» Texte fourni
• • •
L’APAN qu’elle préside se veut donc un
outil de lutte politique qui regroupe des professionnels des cinéastes
activistes, qui font des films pensés comme des actes de résistance contre
l’exclusion, dans un pays qui n’a pas encore réussit à faire la paix avec son
passé esclavagiste. « Il existe pour
revendiquer cette posture des corps noirs face à l’industrie cinématographique
au Brésil et dans le monde », affirme Viviane Ferreira qui
ajoute : « Les dix dernières années,
il y a eu un investissement très fort de la part des autorités publiques dans
le cinéma mais malheureusement, ces ressources n’ont pas bénéficié aux
professionnels noirs. Les chiffres parlent d’eux-mêmes : le seul long
métrage de fiction d’un réalisateur noir au Brésil date de 1984 [Amor Maldito d’Adelia
Sampaio, également considéré comme le premier film brésilien sur le
lesbianisme, NDLR]. J’ai 31 ans, je fais des films depuis 11 ans et j’ai une
société de production depuis 9 ans. Mais dans mon pays, je n’ai eu la
possibilité que de faire des courts métrages et ça, c’est une anomalie
sociale ».
Dépendance des producteurs
Celia Regina Bittencourt |
Au
Brésil, deuxième pays au monde qui compte la plus grande population noire après
le Nigéria, l’Agence Nationale du Cinéma (ANCINE), un organisme public,
s’occupe du financement des films, accentuant ainsi la dépendance des
producteurs à l’égard de l’Etat. Certains réalisateurs noirs ont bénéficié de
financements mais pas assez pour faire un court-métrage. C’est le cas de
Viviane Ferreira et d’André Novais qui ont dû recourir au crowfunding. Là
encore, les choses n’ont pas été simples : « Au
Brésil, la population noire a un accès très limité aux capitaux et c’est très
compliqué de se dire que les Noirs eux-mêmes pourront investir dans des films,
puisque à partir du moment où les gens doivent financer un film ou manger, ils
préfèrent manger », soutient la réalisatrice du Jour de Jérusa. Célia Regina Bittencourt, ambassadrice du Brésil au
Burkina Faso, apporte une nuance à ce sombre tableau : « le Brésil est un pays très complexe,
nous avons une population marginalisée et c’est nécessaire de poser ces
questions mais je pense qu’on a fait des progrès. Le financement est très
difficile, le gouvernement demande à des entreprises de financer la culture.
• • •
» Extrait de données
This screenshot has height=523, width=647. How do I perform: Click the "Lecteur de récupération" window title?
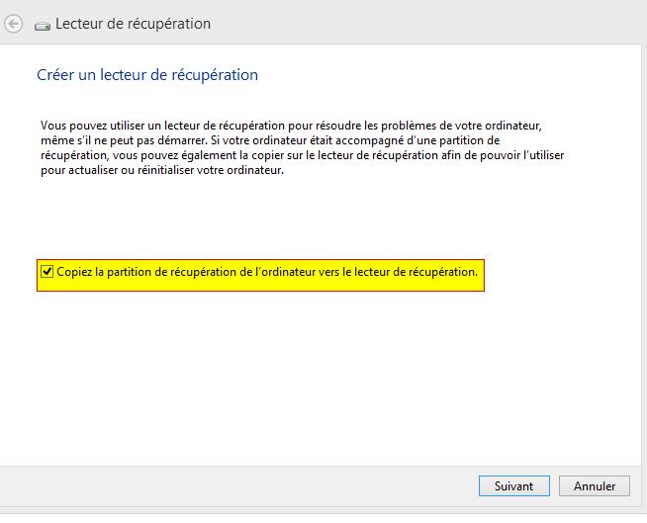[x=133, y=24]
• • •
» Énoncé de l'exercice A
Dites si chacune des affirmations suivantes concorde avec le texte sur le cinéma noir au Brésil, en répondant par oui ou par non et en citant tels quels les mots du texte qui tranchent. (i) Le seul long métrage de fiction d’un réalisateur noir au Brésil remonte à 1984. (ii) Viviane Ferreira a pu réaliser des longs métrages dans son pays. (iii) L’ANCINE est un organisme privé.
» Énoncé de l'exercice B
Reprenez le texte sur le cinéma noir au Brésil et prolongez-le à partir de sa dernière phrase.
Les données forment un matériau distinct, sans lien avec le texte fourni.

» Corrigé de l'exercice A
(i) Oui : « le seul long métrage de fiction d’un réalisateur noir au Brésil date de 1984 ».
(ii) Non : « dans mon pays, je n’ai eu la possibilité que de faire des courts métrages ».
(iii) Non : « l’Agence Nationale du Cinéma (ANCINE), un organisme public ».

» Corrigé de l'exercice B
Nous avons fait de gros efforts pour aider la culture brésilienne, pas
seulement blanche, mais aussi noire et indienne ».
Zozimo Bulbul |
Malgré
ces propos rassurants, les structures comme le FICINE, l’APAN et le Centre
Afrocarioca de Cinéma créé en 2007 à Rio de Janeiro par Zózimo Bulbul, ont vu
le jour pour promouvoir la culture africaine du Brésil et les cinéastes noirs.
Ils permettent à ce cinéma encore marginal d’être présent sur les écrans pour
participer à la construction des imaginaires et des identités, établissent des
ponts avec l’Afrique. Ils suivent ainsi les traces d’un mouvement amorcé par
Zózimo Bulbul. Une sorte de reconnaissance d’un travail qu’il avait commencé
bien avant. Comédien et réalisateur brésilien, Bulbul tient un rôle dans le
film La déesse noire (150’, 1978) du
Nigérian Ola Balogun, unique co-production Brésil-Afrique jusqu’ici. Ce film
raconte le voyage d’un jeune nigérian qui va au Brésil à la recherche de ses
ancêtres déportés comme esclaves deux siècles avant. En 2009, Bulbul est invité
par le Fespaco pour présenter ses films et ceux de 16 autres réalisateurs afro-brésiliens.
En 2010, il participe au Festival mondial des arts nègres à Dakar au Sénégal.
En 2013, Bulbul décède à Rio de Janeiro.
Maira Zenun et Clément Tapsoba |
Il
est à déploré que toutes ces actions, jusqu’ici, n’aient pas aboutit à une
seconde co-production Brésil-Afrique. Cependant, Clément Tapsoba rassure de la
volonté du Fespaco et de la Fepaci d’intégrer les cinémas de la diaspora : « La FEPACI dès le départ en 1970
avait cette volonté. Il y a eu des appels de pieds et il existe aujourd’hui la
région Amérique latine et centrale avec un représentant nommé en 2013 à notre
congrès à Johannesburg qui s’occupe de la diaspora de ces régions ». Janaína
Oliveira souligne que le Fespaco a toujours eu cette ambition de décoloniser le
regard qu’on porte sur le cinéma et d’être un miroir du cinéma noir brésilien.
N’empêche qu’au-delà de la volonté collective affichée, les actions concrètes
restent rares, et l’amnésie collective bien en place. Janaína Oliveira se
veut positive toutefois : « j’espère
qu’aujourd’hui c’est simplement le début d’une discussion qui va se poursuivre.
L’idée aussi est d’amorcer une réflexion par rapport à comment est-ce que les
personnages noirs sont perçus, de réfléchir à des liens qui existent entre les
films ».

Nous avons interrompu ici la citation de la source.